Health and Human Services Secretary Marylou Sudders, who chairs the Connector board, said that she had been informed of “several rounds of successful high-volume testing” and that there had been “nothing to lead one to assume that that was a vulnerability in this systems interface.”

“All of us regret any negative interaction for our customers and their inability for a period of time to call but it appears where I sit that this has been rapidly addressed by the Connector team and Accenture at high leadership levels,” she said.

Gutierrez said he has “gained a deep new appreciation for configuration settings in Amazon Web Services as they relate to call volumes going into Salesforce,” and that he does not expect a similar defect to happen again. The Connector “very carefully and closely” monitors call center performance in real time, he said.

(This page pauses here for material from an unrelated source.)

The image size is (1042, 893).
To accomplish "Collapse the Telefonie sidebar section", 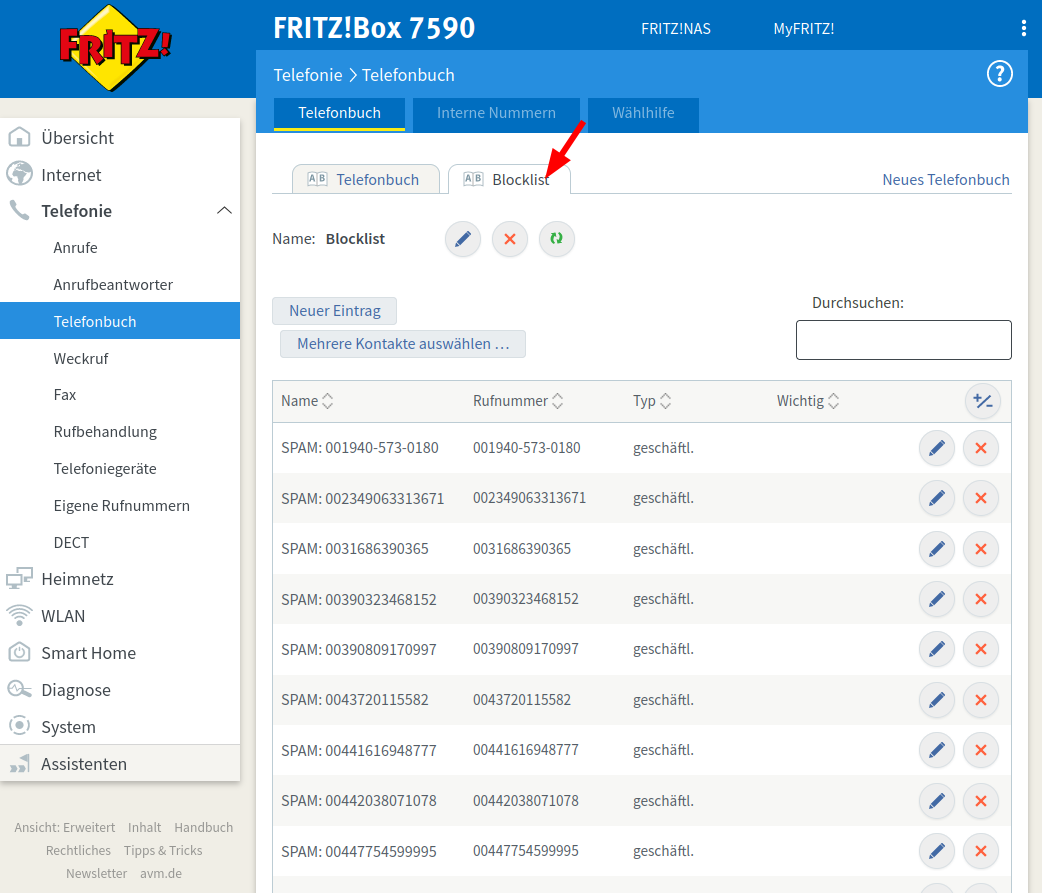I will tap(224, 211).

The call center hiccup came ahead of the Nov. 1 start of the Connector’s open enrollment period for 2022 plans, and Connector staff said they will work with Accenture in the lead-up to that date to monitor areas like agent performance, workforce management and customer satisfaction.

Open enrollment, during which members and new applicants can enroll or change their plans for any reason, will run through January 23.

The Connector is planning to hold extended evening and weekend call center hours on what it describes as “peak days” near deadlines in December and January — Dec. 18, 22 and 23, and Jan. 20-23.